« C’est un petit pas pour moi, mais un immense pas en avant pour les femmes colombiennes. » C’est en paraphrasant la célèbre déclaration de Neil Armstrong foulant la surface de la Lune que Claudia López a commenté, dimanche dernier, son élection à la mairie de Bogotá.

Chemise d’un blanc éclatant, cheveux courts, lunettes à monture fine, la candidate de l’Alliance verte vient en effet de fracasser plusieurs plafonds de verre. Première femme élue à la mairie de la capitale de la Colombie, poste que plusieurs considèrent comme le plus influent au pays après celui de président, elle est aussi la première femme ouvertement homosexuelle à diriger une capitale en Amérique latine.

Pour bien saluer sa victoire, elle n’a d’ailleurs pas hésité à embrasser sa compagne, la sénatrice Angélica Lozano Correa, sous une pluie de confettis verts.

« Je ne me suis jamais cachée dans aucun placard », a clamé la politicienne de 49 ans, qui s’engage à combattre « le machisme, le racisme, l’homophobie et les inégalités sociales ».

Tout un programme dans un pays de forte tradition catholique où les femmes ont payé un lourd tribut à la violence lors du conflit armé qui a déchiré la Colombie pendant plus d’un demi-siècle. Et qui n’est pas tout à fait éteint, malgré la signature d’un traité de paix, en 2016.

Signe qu’il reste encore un long chemin à parcourir vers l’égalité, les femmes composaient à peine 10 % des candidats aux élections municipales et régionales de dimanche dernier.

Courage

Claudia López se distingue aussi par sa provenance sociale. Fille d’une enseignante, aînée d’une famille de six enfants qui a passé sa vie hors des quartiers chics de la capitale, elle aime à souligner qu’elle a fait son chemin en retroussant ses manches, finançant ses études – elle est titulaire d’un doctorat en sciences politiques d’une université de Chicago – grâce à des prêts et des bourses d’excellence.

La carrière de cette écolo qui a pourfendu la corruption est marquée par le courage. Claudia López a fait sa marque comme chercheuse au sein d’une commission d’observation électorale qui a mis en lumière les liens entre des politiciens haut placés et des groupes paramilitaires. Cet engagement lui a d’ailleurs valu des menaces de mort, la forçant à s’exiler pendant quelque temps, pour assurer sa sécurité.

Réputée pour son franc-parler, Claudia López a collaboré avec le journal colombien El Tiempo, avant d’en être congédiée pour avoir critiqué la manière dont le quotidien a couvert un scandale de corruption.

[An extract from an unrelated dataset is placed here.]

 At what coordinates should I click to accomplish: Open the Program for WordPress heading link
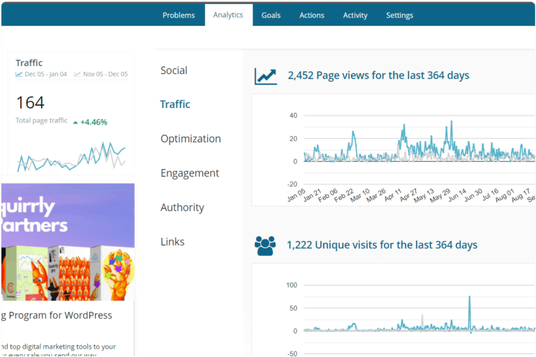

Si certains lui reprochent de dépasser parfois les limites de la bienséance, ses partisans apprécient ses réparties tranchantes. Comme celle qu’elle avait adressée pendant la campagne électorale à un animateur de télévision qui lui reprochait de donner l’impression de se « disputer ».

« Ne me parlez pas avec ce chauvinisme condescendant », a-t-elle répliqué.

Son amie et chercheuse Renata Segura a confié à Associated Press comment Claudia López avait dû ramer à contre-courant durant son mandat de sénatrice, de 2014 à 2018, alors qu’elle suscitait des quolibets et se faisait appeler « monsieur López ».

C’était une période particulièrement difficile pour la politicienne, parce qu’elle faisait face à des collègues ouvertement agressifs, a souligné Renata Segura.

Dans son programme, l’ancienne sénatrice ne se contente pas de revendiquer l’égalité des droits pour les femmes et les membres des minorités et de combattre la corruption. Elle milite aussi pour la préservation des milieux naturels de Bogotá, ville de 7 millions d’habitants où la spéculation immobilière fait rage, et qui étouffe sous la pollution. Claudia López a aussi dans sa manche des projets de transport en commun.

Signe des temps ?

Son élection marque-t-elle le signe d’un changement ? Les élections de dimanche ont donné lieu à d’autres reculs pour la droite du président Iván Duque, qui a perdu notamment la ville de Medellín, ou encore la province d’Antioquia.

Mais l’arrivée de Claudia López à la mairie de Bogotá s’inscrit aussi dans un mouvement plus vaste qui se manifeste ailleurs sur la planète, et qui est marqué par un clivage politique de plus en plus tranché entre les grandes villes et les régions.

C’est ainsi qu’à la mi-octobre, le candidat progressiste Gergely Karácsony a remporté la mairie de la capitale hongroise, Budapest, infligeant un revers important au premier ministre Viktor Orbán. Il y a moins d’un an, Rafał Trzaskowski, candidat de l’opposition libérale, a remporté la mairie de Varsovie, la capitale d’une Pologne qui a depuis redonné le pouvoir au parti conservateur Droit et Justice.